Strategic Fit: Technologies are prioritized based on how well they align with our strategic goals. We focus on innovations that enhance our core offerings and differentiate us in the market. Strategic fit ensures that our technological investments support our long-term vision.
Cross-Functional Collaboration: Collaboration between our R&D, product development, and business teams ensures that technological decisions are well-rounded. This cross-functional approach helps balance technical potential with market viability and business objectives.
This structured approach ensures that the technologies we develop/integrate into our products are cutting-edge and aligned with our mission to deliver meaningful and impactful AI solutions.
AI will move beyond basic demographics to create dynamic customer profiles, considering real-time behaviour, contextual factors, and sentiment analysis. It will allow for hyper-personalized ad experiences, increasing engagement and conversions.
AI will become the ultimate campaign manager, constantly optimizing real-time bids, placements, and creatives based on performance data. It will free up human product managers to focus on strategy and innovation.
Since our research product digs deep into user behaviour with facial coding, eye tracking, voice AI, and even general AI, here's how we fight bias and ensure things stay ethical:
Data Diversity: We collect data from a wide range of people to avoid our AI getting stuck in a stereotype loop. Think global faces, accents, and backgrounds!
Human Review: We don't let the AI run wild. Experts double-check their findings to ensure that they understand things.
Explainable AI: We build transparency.

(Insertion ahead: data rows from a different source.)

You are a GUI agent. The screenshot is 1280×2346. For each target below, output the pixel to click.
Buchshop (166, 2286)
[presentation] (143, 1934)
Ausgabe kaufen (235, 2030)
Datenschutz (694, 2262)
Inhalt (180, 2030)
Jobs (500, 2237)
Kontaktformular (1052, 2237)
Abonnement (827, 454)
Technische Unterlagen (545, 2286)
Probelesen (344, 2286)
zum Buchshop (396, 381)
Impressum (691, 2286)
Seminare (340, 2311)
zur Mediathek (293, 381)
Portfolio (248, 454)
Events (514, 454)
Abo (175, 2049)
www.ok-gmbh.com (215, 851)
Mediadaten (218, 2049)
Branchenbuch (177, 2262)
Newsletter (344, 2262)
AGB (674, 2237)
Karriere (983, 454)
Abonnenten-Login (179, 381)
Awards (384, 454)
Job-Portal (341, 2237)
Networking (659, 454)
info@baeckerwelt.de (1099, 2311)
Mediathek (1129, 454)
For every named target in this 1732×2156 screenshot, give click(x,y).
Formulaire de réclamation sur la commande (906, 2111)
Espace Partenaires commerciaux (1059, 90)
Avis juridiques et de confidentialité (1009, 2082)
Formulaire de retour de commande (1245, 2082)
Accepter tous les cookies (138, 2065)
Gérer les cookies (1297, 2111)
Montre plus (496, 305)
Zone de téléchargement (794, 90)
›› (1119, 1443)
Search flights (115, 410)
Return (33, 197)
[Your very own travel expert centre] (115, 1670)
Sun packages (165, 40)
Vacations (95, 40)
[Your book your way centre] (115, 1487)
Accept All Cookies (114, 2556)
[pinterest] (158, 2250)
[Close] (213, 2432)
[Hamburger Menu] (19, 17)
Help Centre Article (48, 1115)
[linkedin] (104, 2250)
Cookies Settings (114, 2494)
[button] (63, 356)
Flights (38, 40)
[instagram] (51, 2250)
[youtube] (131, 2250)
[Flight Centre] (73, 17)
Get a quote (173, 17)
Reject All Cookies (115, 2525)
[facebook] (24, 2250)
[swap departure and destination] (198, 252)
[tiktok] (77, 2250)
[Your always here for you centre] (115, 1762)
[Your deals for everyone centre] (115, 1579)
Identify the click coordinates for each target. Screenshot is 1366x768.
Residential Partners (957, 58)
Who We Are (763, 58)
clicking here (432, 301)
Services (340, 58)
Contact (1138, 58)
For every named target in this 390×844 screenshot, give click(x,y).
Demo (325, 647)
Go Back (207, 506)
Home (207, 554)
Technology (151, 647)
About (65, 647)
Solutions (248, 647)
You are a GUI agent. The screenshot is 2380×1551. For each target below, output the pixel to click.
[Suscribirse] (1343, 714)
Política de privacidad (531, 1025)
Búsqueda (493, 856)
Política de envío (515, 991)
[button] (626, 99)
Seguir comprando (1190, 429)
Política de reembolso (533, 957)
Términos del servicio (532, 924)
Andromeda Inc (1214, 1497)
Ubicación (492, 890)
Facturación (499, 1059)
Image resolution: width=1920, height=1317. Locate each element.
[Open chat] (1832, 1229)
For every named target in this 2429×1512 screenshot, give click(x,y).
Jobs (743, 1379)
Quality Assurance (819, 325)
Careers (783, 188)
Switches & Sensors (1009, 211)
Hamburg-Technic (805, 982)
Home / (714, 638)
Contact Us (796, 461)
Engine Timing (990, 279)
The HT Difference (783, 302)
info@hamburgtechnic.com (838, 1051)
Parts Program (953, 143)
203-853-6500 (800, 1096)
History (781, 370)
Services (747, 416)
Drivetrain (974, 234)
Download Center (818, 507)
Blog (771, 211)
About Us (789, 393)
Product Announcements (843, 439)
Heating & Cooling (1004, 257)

You'll be able to see why the AI makes certain connections, so there are no hidden surprises.
Clear User Control: People will have a say in what data is collected and how it is used. Privacy matters!
GDPR, ISO, and SOC II are honour badges, showing we take data privacy seriously.
GDPR keeps us honest: It ensures we get explicit user consent for collecting data and gives people control over it.
ISO gives us structure: It sets up a secure system for handling all that data, keeping it safe from prying eyes.
AICPA SOC II TYPE II builds trust: It shows independent auditors have examined our security practices, so you know your data is in good hands.
At Entropik, we differentiate ourselves in AI with our integrated Insights AI suite, which combines Emotion AI, Behavior AI, Generative AI, and Predictive AI. It allows us to offer comprehensive consumer and user research on a unified platform. Our platform supports mixed-method research, providing both qualitative and quantitative insights seamlessly. With real-time analytics and interactive dashboards, we enhance data visualization and facilitate swift decision-making. Our solutions are scalable and customizable, catering to various industries and regions. Our unique value proposition lies in delivering profoundly emotional and behavioural insights, predictive accuracy, and optimized user experiences, all while improving research efficiency and enabling data-driven decisions.
As a product manager, I advise aspiring individuals pursuing AI careers to focus on building a solid foundation in mathematics and programming. Stay curious and keep up with the latest AI research and developments. Gain practical experience by working on real-world projects and contributing to open-source AI initiatives. Develop a deep understanding of collecting, cleaning, and analysing data. Sharpen your problem-solving skills and think critically about how AI can solve real business problems. Networking is crucial; connect with professionals in the field through conferences, online communities, and meetups. Lastly, be persistent and adaptable, as the field of AI is constantly evolving.